→ **Extract to read**
From: Daniel Harper [mailto:daniel.har...@bbc.co.uk] 
Sent: 15 April 2015 16:42
To: user@hive.apache.org
Subject: [Hive 0.13.1] - Explanation/confusion over "Fatal error occurred
when node tried to create too many dynamic partitions" on small dataset with
dynamic partitions

 

Hi there,

 

We've been encountering the exception

 

Error: java.lang.RuntimeException:
org.apache.hadoop.hive.ql.metadata.HiveFatalException: [Error 20004]: Fatal
error occurred when node tried to create too many dynamic partitions. The
maximum number of dynamic partitions is controlled by
hive.exec.max.dynamic.partitions and
hive.exec.max.dynamic.partitions.pernode. Maximum was set to: 100

 

On a very small dataset (180 lines) using the following setup

 

CREATE TABLE enriched_data (

enriched_json_data string

)

PARTITIONED BY (yyyy string, mm string, dd string, identifier string,
sub_identifier string, unique_run_id string)

→ **What is expected**
Reproduce the email above about the Hive dynamic partitions error in full, word for word.

→ **Data**

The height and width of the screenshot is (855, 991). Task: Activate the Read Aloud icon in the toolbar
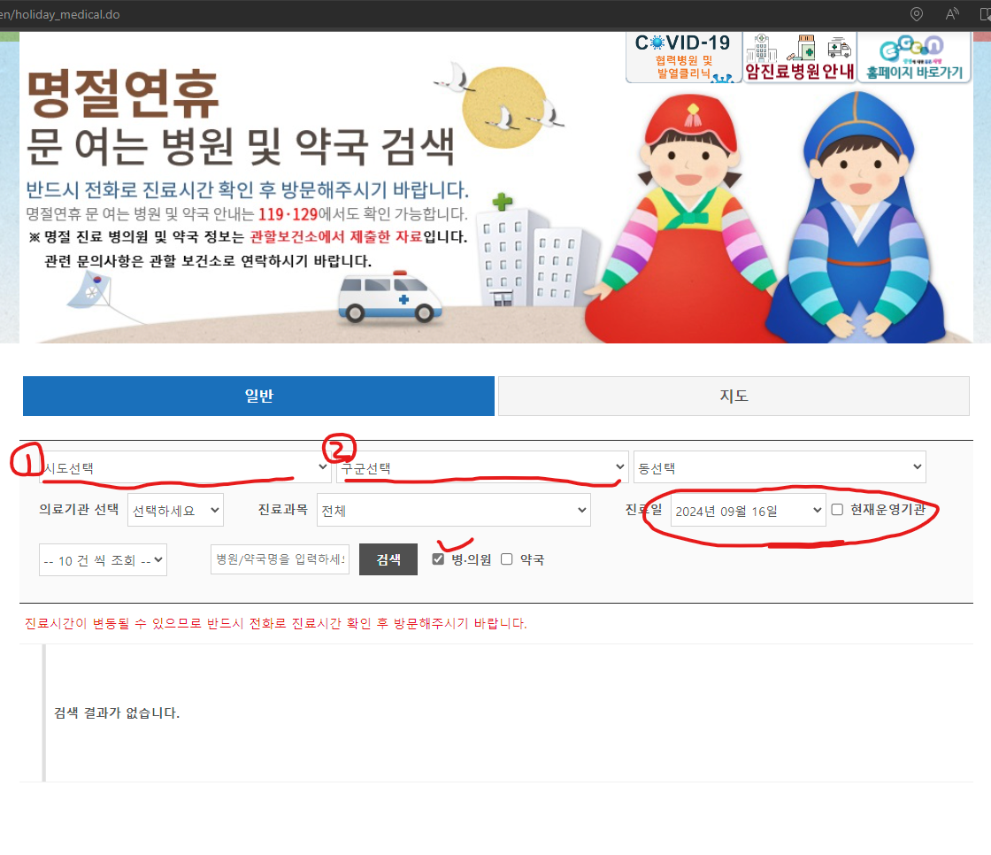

→ **Solution**
From: Daniel Harper [mailto:daniel.har...@bbc.co.uk] 
Sent: 15 April 2015 16:42
To: user@hive.apache.org
Subject: [Hive 0.13.1] - Explanation/confusion over "Fatal error occurred
when node tried to create too many dynamic partitions" on small dataset with
dynamic partitions

 

Hi there,

 

We've been encountering the exception

 

Error: java.lang.RuntimeException:
org.apache.hadoop.hive.ql.metadata.HiveFatalException: [Error 20004]: Fatal
error occurred when node tried to create too many dynamic partitions. The
maximum number of dynamic partitions is controlled by
hive.exec.max.dynamic.partitions and
hive.exec.max.dynamic.partitions.pernode. Maximum was set to: 100

 

On a very small dataset (180 lines) using the following setup

 

CREATE TABLE enriched_data (

enriched_json_data string

)

PARTITIONED BY (yyyy string, mm string, dd string, identifier string,
sub_identifier string, unique_run_id string)